Davacı, davalıyı belirtmelidir. Şayet: "Onlardan biri öldürdü." derse, en sahih kavle göre hakim onlara yemin verdiremez. Zorla al­mak, hırsızlık ve itlaf davalarında da davacı tayin ve açıklama yap­malıdır. Davalı, mükellef ve hüküm giymeye uygun olmalıdır.

Üçüncü şart ise davacı mükellef olmalıdır. Mükellef olmayanın davası dinlenmez. Davacı davayı açma esnasında olgun ve davalı kendisi gibi olmalıdır. Yani mükellef, akil ve baliğ olmalıdır. Dördüncü şart ise, davalı mükellef olmalıdır. Çocuk veya deliye karşı açılan dava dinlenmez.

Davacı, bir kişinin önce tek başına, sonra da başka birinin ci­nayeti işlediğini iddia ederse, bu ikinci iddiası kabul edilmez. Veya cinayetin kasten işlendiğini iddia eder de sonra hatayla işlendiğini söylerse, en zahir kavle göre asıl dava düşmez.

Adam Öldürmede kaseme, levs yerine geçer. Levs, davacının doğru söylediğine dair bir karinedir. Bu karine maktulün düşman­larına ait mahallede veya küçük bir köyde bulunması veya mak­tulün yanından bir grup insanın dağıldıklarının görülmesidir.

İki grup karşılaşır ve savaştan sonra aralarında bir ceset bulu­nursa ve her iki grup iç içe girerek savaşmışlarsa, levs karşı tarafın aleyhinde olur. İç içe girmeden savaşmışlarsa, levs maktulün ait ol­duğu grubun aleyhine olur.
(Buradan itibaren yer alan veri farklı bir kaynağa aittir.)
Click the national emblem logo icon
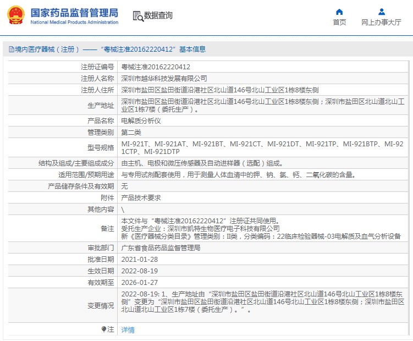Screen dimensions: 413x341 click(x=14, y=17)
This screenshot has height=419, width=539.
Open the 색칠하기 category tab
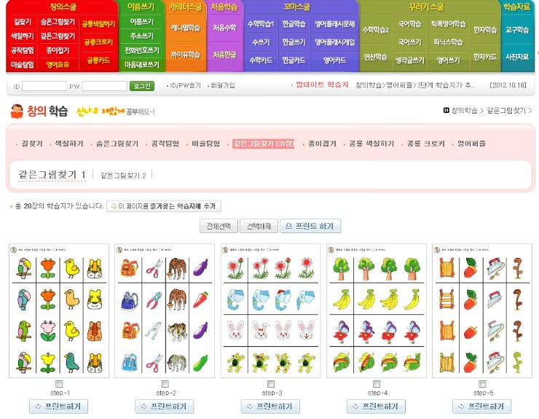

Adil bir kimsenin şehadeti levstir, kısası gerektiren kasıtlı öldürme ise karinedir. Keza kölelerin ve kadınların şehadetleri de levstir. Zayıf kavle göre ise kölelerin ve kadınların şehadete ayrı ayrı gelmeleri şarttır. Fasıkların, çocukların ve kafirlerin şehadeti en sa­hih kavle göre levstir.

Cani aleyhinde bir levs zuhur eder ve katilin oğullarından bi­ri: "Filân adam babamı öldürmüştür." der, diğeri de onu yalanlarsa levs batıl olur. Zayıf kavle göre karine geçerlidir. Bir başka zayıf kav­le göre ise, fasığm yalanlamasıyla levs geçersiz olmaz. Maktulün oğullarından biri: "Babamı Zeyd ve tanımadığım biri öldürdü." der, diğeri ise: "Amr ve tanımadığım biri öldürdü." derse, her biri belirt­tikleri şahıs üzerine yemin eder ve her biri diyetin dörtte birini alır.

Davalı, aleyhinde ileri sürülen delili inkar ederek: "Ben mak­tulün yanından ayrılan kimselerden değilim." derse, yemin etmesi şartıyla sözü doğrulanır. Öldürme olayının aslına dair bir karine bu­lunur da kasten veya yanlışlıkla Öldürüldüğüne dair bir emare yok­sa, en sahih kavle göre kaseme uygulanmaz.

Organ kesmede ve mal telef etmede kaseme yoktur. En zahir kavle göre, köle veya cariyenin öldürülmesinde hem levs hem de ka­seme şartı aranır.

Kaseme, davacının maktulün öldürülmüş olduğuna dair elli defa yemin etmesidir. Mezhep alimlerince kabul edilen rivayete göre, elli yeminin art arda olması şart değildir. Yemin eden kişi ye­min esnasında delirir veya bayılır da araya fasıla girerse, ayıldığın-da eksik kalan yeminleri tamamlar. Yemin eden kişi yemin es­nasında ölürse, en sahih kavle göre eksik kalan yeminleri mirasçısı tamamlayamaz. Vefat edenin yeminleri hükümsüz sayıldığından ye­minleri mirasçılarına mirastaki hisseleri oranında tevzi edilir ve ek­sik kalan yeminler tamamlanır. Zayıf kavle göre ise, her bir mirasçı elli defa yemin eder.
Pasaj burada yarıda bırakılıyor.